To isolate query strings (making it easier to scan and filter them), the following formula is in the Parameter column (assuming the first URL is in cell A3):
Once the data has populated, select it and Copy > Paste Values (to speed up data filtering).
When the crawl (started earlier) finishes, it’s exported and dragged into the Imported URL Data tab on the Log Analyser interface. The crawl data automatically matches to the URLs found in the log file (Log Analyser > URLs tab > View: Matched with URL Data). This data is exported and pasted into a separate Excel tab, using a VLOOKUP to populate the Canonical Mismatch (from the Canonical Link Element 1 column), Indexability and Organic Traffic columns:
What follows isn’t an exact science; we’re looking for a good estimate of crawl budget waste. We’re only taking the number of URLs and events into account. For example, we could estimate bandwidth wastage from the Average Bytes column. File size is taken into account later. If URLs with a high file size are hit by search bots often, we may recommend optimising the URLs (e.g. they could be oversized images or PDFs).

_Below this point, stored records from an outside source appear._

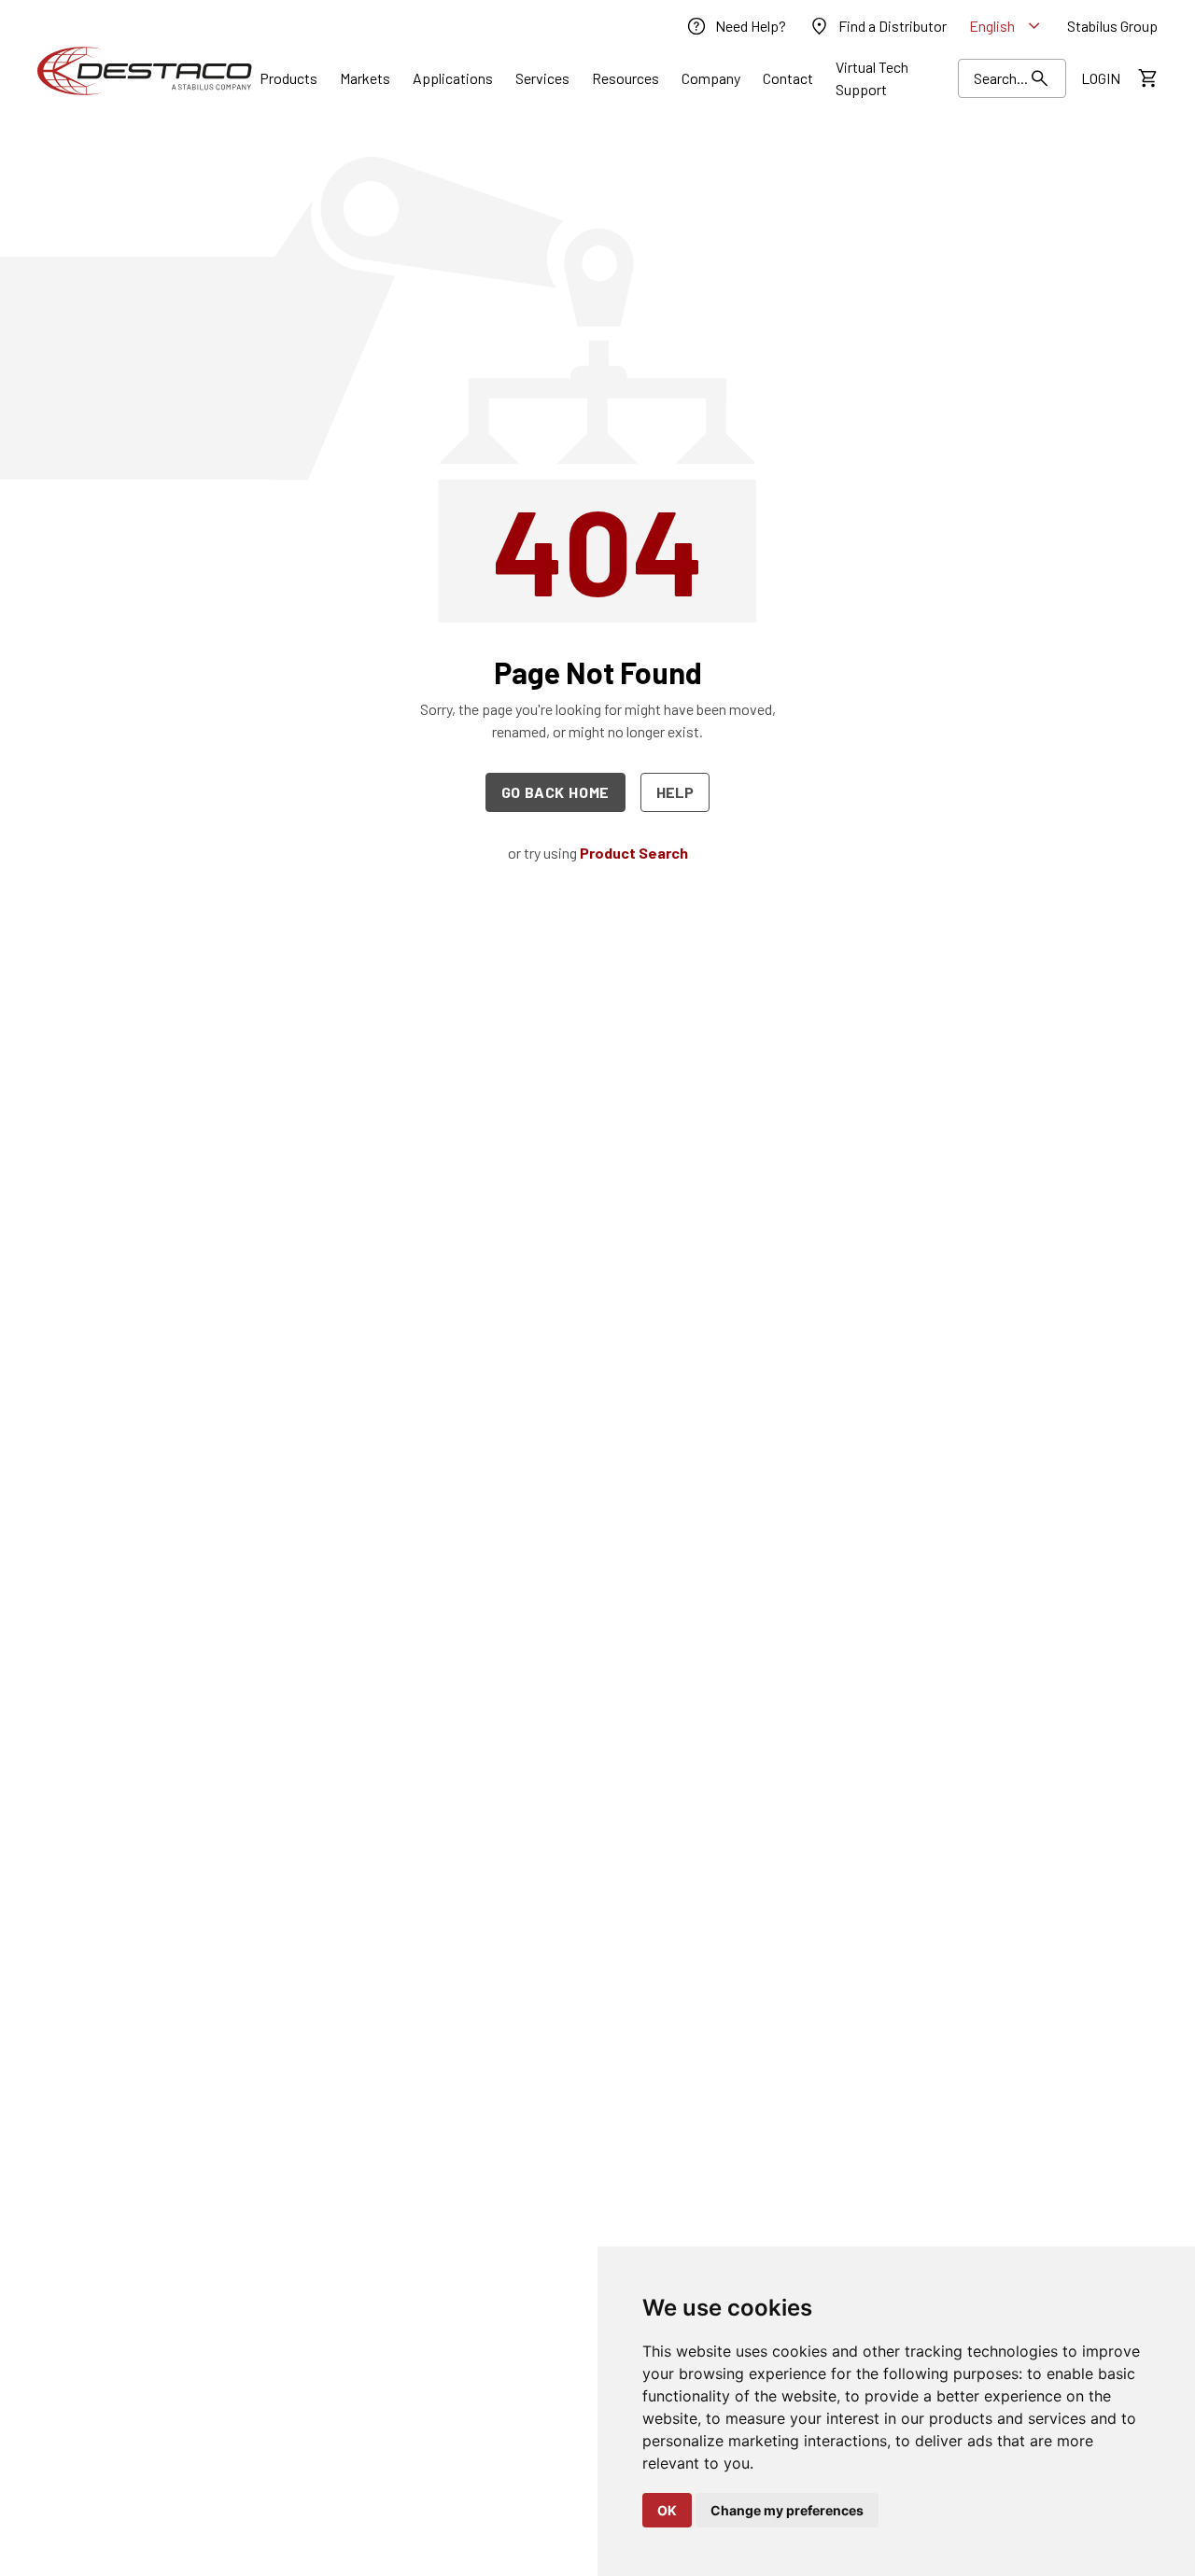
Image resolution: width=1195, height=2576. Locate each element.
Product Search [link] (634, 852)
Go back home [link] (556, 792)
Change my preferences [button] (787, 2510)
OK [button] (667, 2510)
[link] (735, 26)
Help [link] (675, 792)
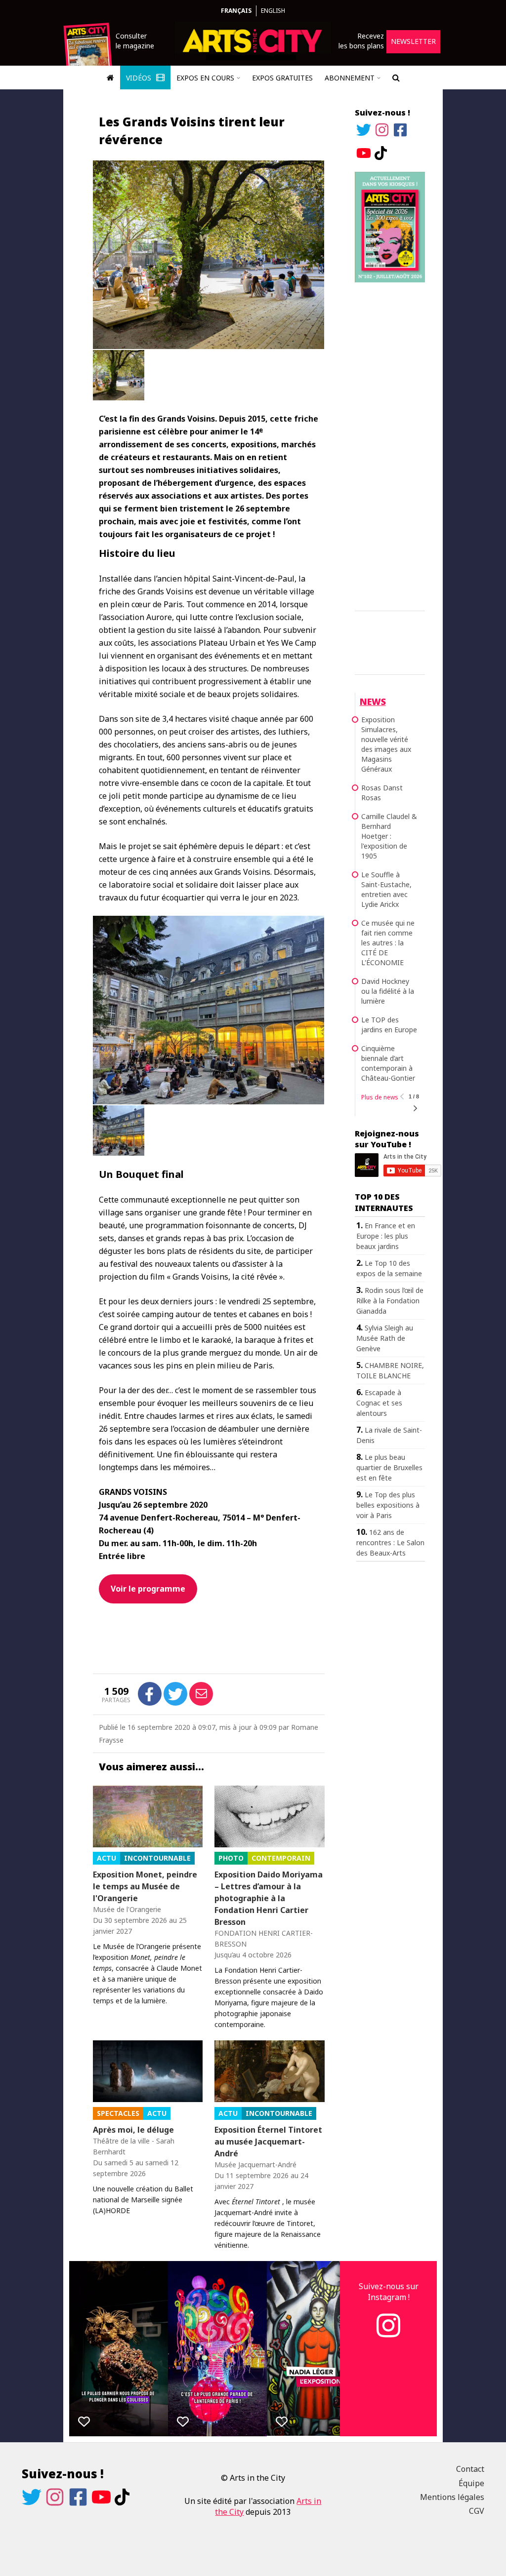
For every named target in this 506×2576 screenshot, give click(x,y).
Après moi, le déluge (133, 2129)
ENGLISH (273, 10)
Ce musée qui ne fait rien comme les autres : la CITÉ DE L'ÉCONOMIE (388, 942)
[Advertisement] (390, 445)
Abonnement (350, 77)
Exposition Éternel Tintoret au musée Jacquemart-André (268, 2141)
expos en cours (205, 77)
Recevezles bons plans (361, 40)
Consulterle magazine (135, 40)
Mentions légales (452, 2497)
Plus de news (379, 1097)
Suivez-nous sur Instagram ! (389, 2292)
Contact (470, 2468)
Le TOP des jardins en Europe (389, 1024)
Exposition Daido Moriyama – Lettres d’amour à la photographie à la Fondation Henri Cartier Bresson (268, 1898)
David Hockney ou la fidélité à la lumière (387, 991)
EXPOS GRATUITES (282, 77)
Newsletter (413, 41)
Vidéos (139, 77)
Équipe (471, 2483)
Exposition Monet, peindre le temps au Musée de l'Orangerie (145, 1886)
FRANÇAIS (236, 10)
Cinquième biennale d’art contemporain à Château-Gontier (388, 1063)
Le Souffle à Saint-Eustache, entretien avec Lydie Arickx (386, 889)
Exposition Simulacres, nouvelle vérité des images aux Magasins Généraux (386, 744)
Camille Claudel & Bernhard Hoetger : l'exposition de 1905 (389, 836)
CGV (476, 2510)
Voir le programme (148, 1588)
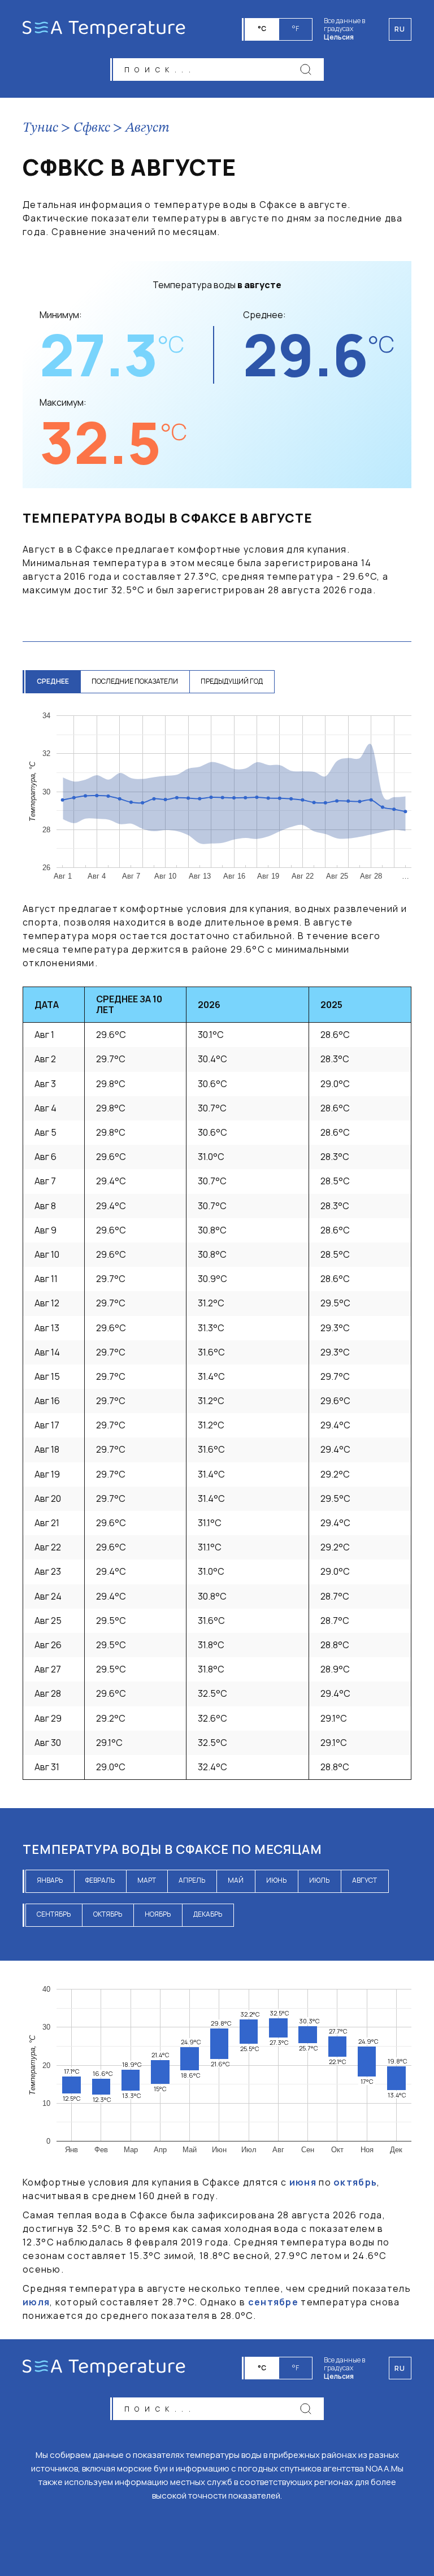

In the Crawl Issue column of our spreadsheet, the following URLs are marked with a “y” :
- Highlighted as Non-Indexable in the Indexability column.
- Not 200 OK in the Last Response column (e.g. 301, 404).
- Contains URL parameter (excluding correctly paginated URLs and parameters that aren’t used for content we do want indexed in search engines. The latter is a rarity on modern websites).
- Cart, account, wishlist, conversion, thank you etc. (excluding the main login URL, as they’re often clicked to from search engines).
- Should be nofollowed but are crawled.
- Internal search result pages.
- Duplicate URLs (e.g. lowercase and uppercase versions).
- Test or template pages.
As I’m doing the above, I make a note of issues to highlight or investigate later. They’re URLs we’d prefer to be crawled less but mostly not at all, or to be fixed (e.g. 404s that should return 200 OK).
It helps to filter out URLs already marked with an issue, ordering by the URL and Parameter columns to spot patterns. It’s not possible to list all issues, but they won’t all fall into the above list. E.g. Something I spotted when scanning through salience.co.uk log file data was most URLs were duplicated with a suffix /feed/ folder. These URLs weren’t linked anywhere internally yet accounted for 32% of the URLs causing crawl budget waste.
On an Overview tab of our log file analysis Excel template, formulas populate pie charts summarising crawl budget waste:
The visuals always help get our points across to busy clients and are much easier than looking at rows of data.